» PASSAGE FOR REVIEW:
- Born: December 2, 1888
- Died: February 25, 1912 (aged 23)
- Notable work: La danse devant l'Arche

= Henri Franck =

Henri Franck (December 2, 1888 – February 25, 1912) was a French Jewish poet, best known for his long poem La danse devant l'Arche.

== Life ==
Henri Franck was born in Paris into a family of the Jewish bourgeoisie. His father was a sugar merchant and prominent Zionist. His great-grandfather was Arnaud Aron, chief rabbi of Strasbourg, and among his cousins were Henri Bergson and Emmanuel Berl.

He entered the École normale supérieure in 1906, aged 17. He was an exceptional student; he became deeply versed in French literature and ancient and modern philosophy, and was particularly interested in Spinoza and Nietzsche. As Henri Massis recounts in his memoirs, Franck organized the resistance to the Action Française efforts against Amédée Thalamas, a history professor at the Lycée Condorcet. When, after having cast doubt on the divine inspiration of Joan of Arc, Thalamas was violently beaten by members of the Camelots du Roi, "the École normale, mobilized by [Franck's] efforts, armed with clubs and wearing blue ribbons, went down the rue de l'Ulm to fight in the Latin Quarter, following their young chief, drunk with warlike joy." Franck later had an affair with Anna de Noailles, who was eleven years his senior; she wrote a preface to La danse devant l'Arche. Contemporary sources claim this affair was simply platonic; Emmanuel Berl writes that: "Sexuality was, for [Franck], simply a country he did not know yet, that he would visit one day, like Brittany." In 1909, despite his academic excellence to this point, he neglected his studies and failed the oral exam for his agrégation in Philosophy.

» THE DATA:
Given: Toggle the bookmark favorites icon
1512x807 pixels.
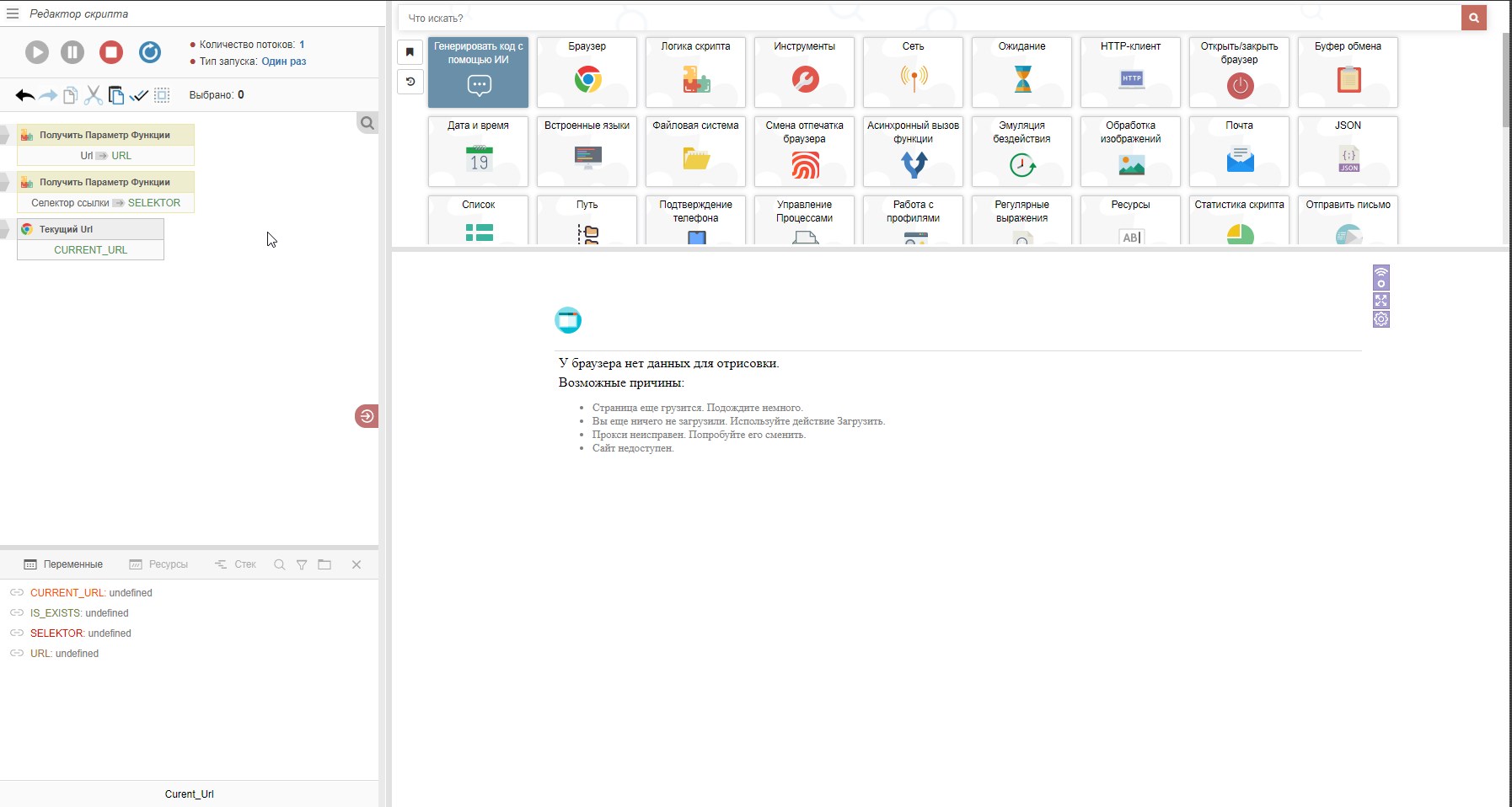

» BRIEF 1:
Reproduce the part of the Henri Franck article that runs from "Henri Franck (December" down to "and Emmanuel Berl.", word for word.
» BRIEF 2:
Using the Henri Franck article, say whether each statement agrees with it. Answer yes or no and quote the words that settle it.
(a) Franck began at the École normale supérieure when he was 17.
(b) Franck's father was the chief rabbi of Strasbourg.
(c) Anna de Noailles was younger than Franck.
» BRIEF 3:
Extend the Henri Franck article past its final sentence.
The listing has nothing to do with the Henri Franck article.

» REPLY 1:
Henri Franck (December 2, 1888 – February 25, 1912) was a French Jewish poet, best known for his long poem La danse devant l'Arche.

== Life ==
Henri Franck was born in Paris into a family of the Jewish bourgeoisie. His father was a sugar merchant and prominent Zionist. His great-grandfather was Arnaud Aron, chief rabbi of Strasbourg, and among his cousins were Henri Bergson and Emmanuel Berl.

» REPLY 2:
(a) Yes: "He entered the École normale supérieure in 1906, aged 17."
(b) No: "His father was a sugar merchant and prominent Zionist."
(c) No: "who was eleven years his senior"

» REPLY 3:
Franck's poem La danse devant l'Arche (English: The Dance Before the Ark) was one of the first works published by the Nouvelle Revue Française, in 1911. The poem of 2,000 verses, written with the encouragement of André Spire, sought to reconcile biblical revelation with the French Enlightenment, and figures the poet as David dancing in front of the Ark of the Covenant. Some of the principal poetic influences for La danse devant l'Arche were Paul Claudel and the Dreyfusard Catholic writer Charles Péguy, along with Walt Whitman and Arthur Rimbaud. Franck, like most French Jews, was deeply disturbed by the Dreyfus Affair, and anxiety around the reconcilability of Frenchness and Judaism, and the rising tide of nationalist antisemitism, is evident throughout the poem.

Franck died of tuberculosis in 1912, aged 23, two years after being diagnosed.

He was the inspiration for the titular hero of Silbermann, a 1922 novel by Jacques de Lacratelle. Lacratelle was friends with Franck at the Lycée Janson-de-Sailly.